Dataset berhasil dimuat dari folder raw.


In [9]:
def preprocess_data(df):
    """
    Melakukan preprocessing dataset:
    - Mengubah nilai 0 pada kolom medis menjadi NaN
    - Imputasi menggunakan median
    - Standarisasi fitur
    - Split data menjadi train & test (stratified)
    
    Mengembalikan:
    X_train, X_test, y_train, y_test, X_full_df, scaler
    """
    
    df_proc = df.copy()

    # Kolom medis yang tidak boleh bernilai 0 â†’ dianggap missing
    zero_cols = ["Glucose", "BloodPressure", "SkinThickness", "Insulin", "BMI"]
    df_proc[zero_cols] = df_proc[zero_cols].replace(0, np.nan)

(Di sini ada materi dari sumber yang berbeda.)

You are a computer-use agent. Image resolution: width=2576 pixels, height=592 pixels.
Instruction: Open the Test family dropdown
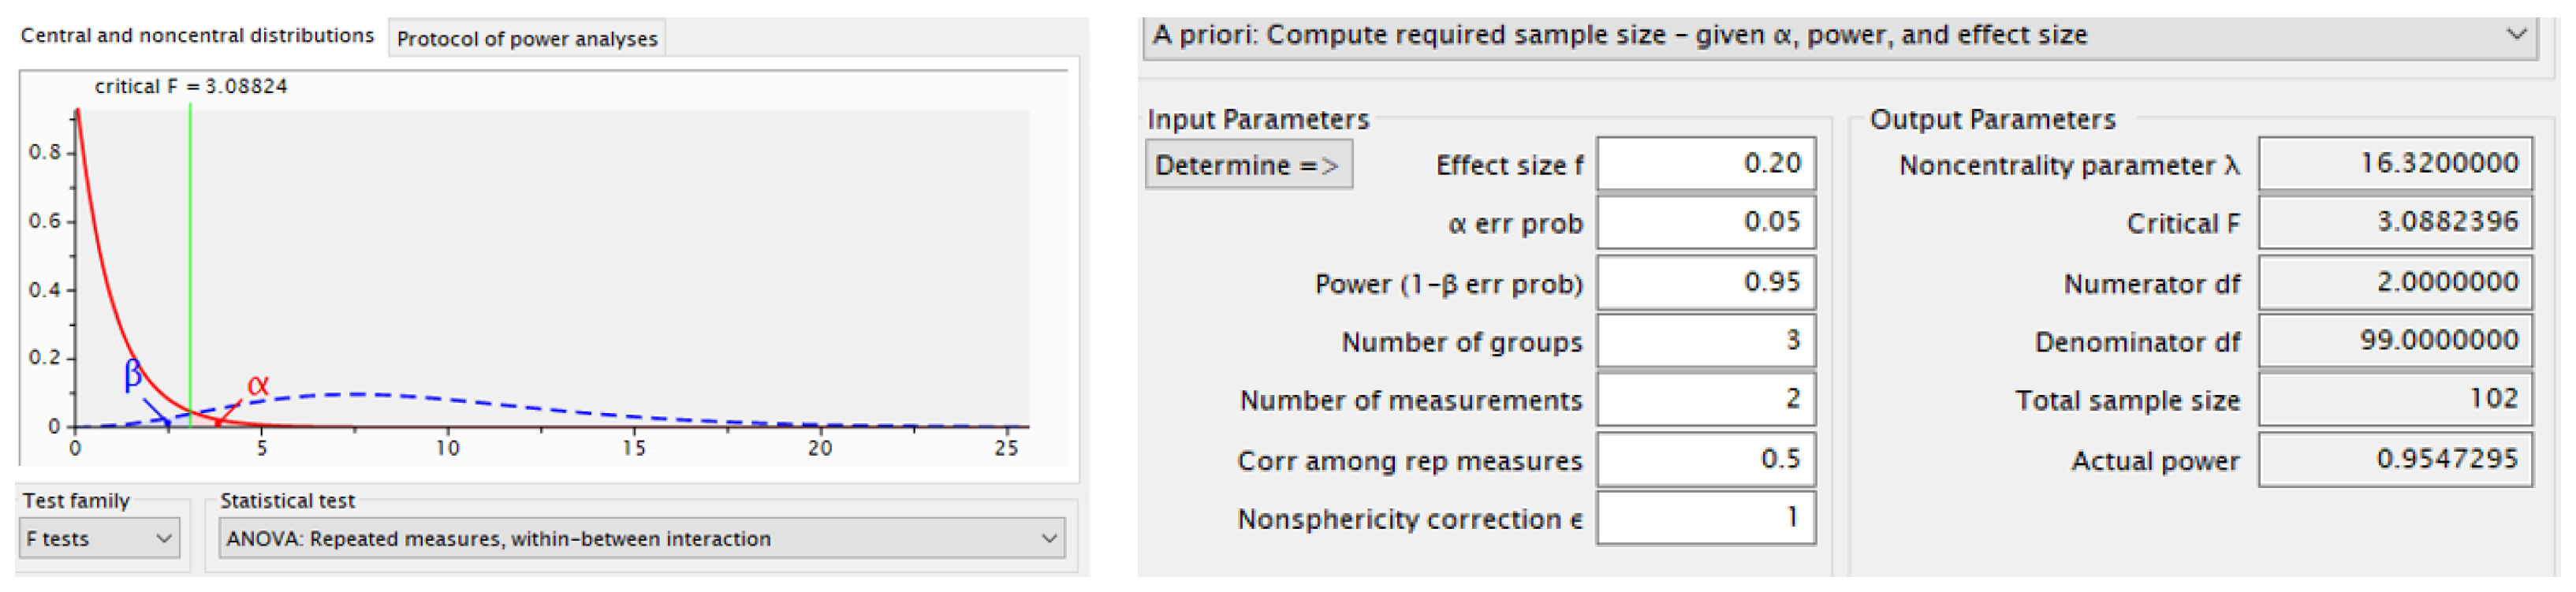click(x=99, y=538)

    # Pisahkan fitur dan target
    X = df_proc.drop("Outcome", axis=1)
    y = df_proc["Outcome"]

    # Imputasi median
    imputer = SimpleImputer(strategy="median")
    X_imp = imputer.fit_transform(X)

    # Standard Scaling
    scaler = StandardScaler()
    X_scaled = scaler.fit_transform(X_imp)

    # Kembalikan ke DataFrame agar kompatibel dengan SHAP / analisis lain
    X_df = pd.DataFrame(X_scaled, columns=X.columns)

    # Stratified Train-Test Split
    X_train, X_test, y_train, y_test = train_test_split(
        X_df, y, test_size=0.2, stratify=y, random_state=42
    )

    return X_train, X_test, y_train, y_test, X_df, scaler

# Jalankan preprocessing
X_train, X_test, y_train, y_test, X_full_df, scaler = preprocess_data(df_raw)

In [10]:
# Simpan Dataset Hasil Cleaning
df_clean = X_full_df.copy()
df_clean["Outcome"] = df_raw["Outcome"].reset_index(drop=True)

output_file = os.path.join(PROCESSED_PATH, "diabetes_clean.csv")
df_clean.to_csv(output_file, index=False)

print("Dataset sudah dibersihkan dan disimpan di folder processed.")

Dataset sudah dibersihkan dan disimpan di folder processed.